Ben Gvir, l’homme des provocations permanentes
Il suffit de quelques jours pour mesurer à quel point Itamar Ben Gvir excelle dans l’art de la polémique. Plus tôt dans la semaine, les députés de l’opposition ont vivement critiqué la broche qu’il portait à la Knesset : un petit nœud coulant doré, symbole de son soutien à la peine de mort pour les « terroristes » palestiniens.
Yaïr Lapid, chef de l’opposition, a dénoncé un « symbole de haine ». Mais pour Ben Gvir, chaque provocation est une manière de rappeler qu’il est aujourd’hui l’un des hommes les plus puissants du gouvernement Netanyahu.
Chronologie express des dernières actions de Ben Gvir
- Août 2024 : demande officielle de destruction de la tombe al-Qassam
- Octobre 2024 : visite très médiatisée sur l’esplanade des Mosquées
- Décembre 2024 : port du pin’s nœud coulant à la Knesset
- 11 décembre 2024 : opération contre la tente de prière à Nesher
Un cimetière sous haute tension
Le cimetière de Balad al-Cheikh n’est pas un lieu anodin. Il abrite les dépouilles de nombreux combattants tombés lors de la guerre de 1948. Pour les Palestiniens arabes d’Israël, c’est un lieu de mémoire essentiel. Pour une partie de la droite israélienne, c’est un foyer de « glorification du terrorisme ».
La police israélienne, sollicitée, a affirmé ne pas avoir participé à l’opération et renvoie vers l’autorité responsable des cimetières. Un flou qui laisse penser que l’action a été menée par une administration dépendant directement du ministère de la Sécurité nationale… donc de Ben Gvir lui-même.
Vers une destruction totale de la tombe ?
Le ministre l’a écrit noir sur blanc : le démantèlement de la tente n’est qu’un « premier pas ». La suite logique, selon lui serait le retrait complet de la sépulture, voire sa destruction. Une perspective qui fait bondir les responsables musulmans et palestiniens.

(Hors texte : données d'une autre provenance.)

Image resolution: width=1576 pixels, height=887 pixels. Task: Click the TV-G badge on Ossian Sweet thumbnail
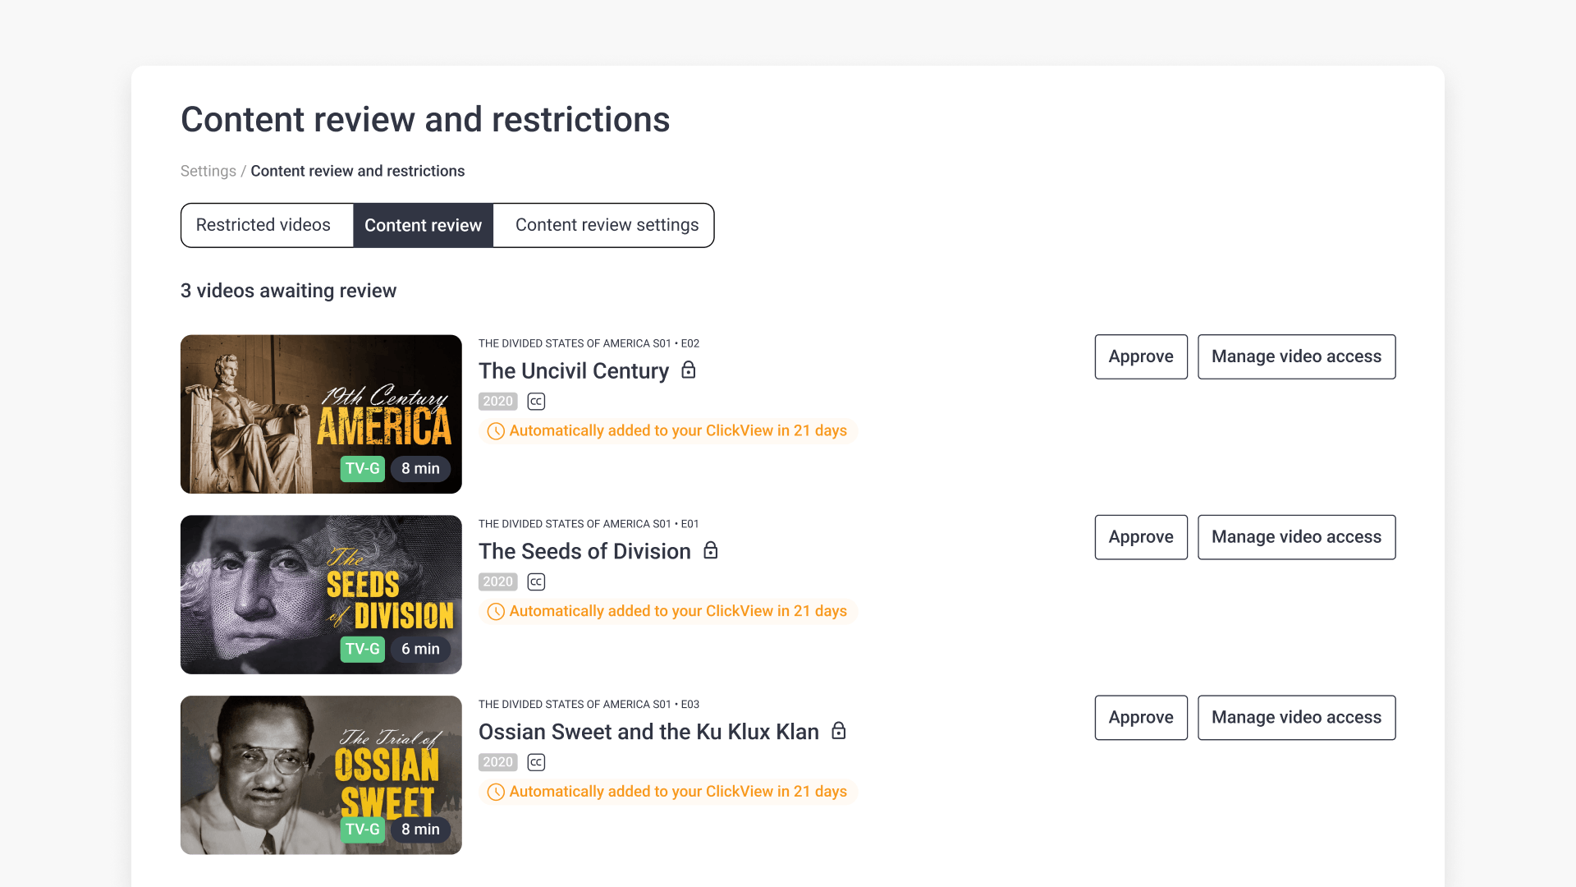click(362, 830)
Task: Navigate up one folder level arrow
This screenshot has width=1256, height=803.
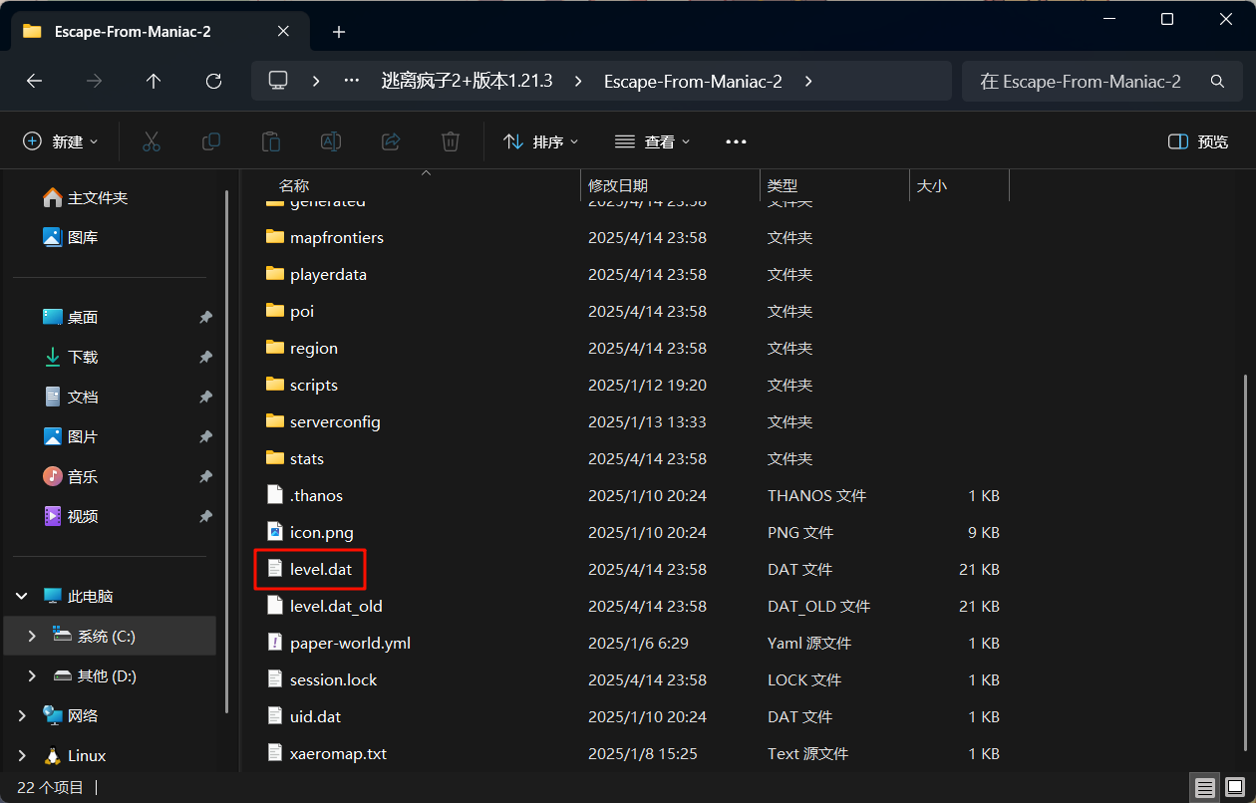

Dans un contexte où chaque symbole compte, cette menace prend une dimension explosive. Des voix, même au sein de la coalition, commencent à s’inquiéter d’une escalade inutile. Mais Ben Gvir, lui, semble bien décidé à aller jusqu’au bout de sa promesse.
Au moment où ces lignes sont écrites, la tombe est toujours là. Mais pour combien de temps ? La question hante désormais tous ceux qui suivent de près le conflit israélo-palestinien. Une chose est sûre : chaque pelletée de terre retirée de ce cimetière résonne comme un coup de plus porté à une paix déjà bien fragile.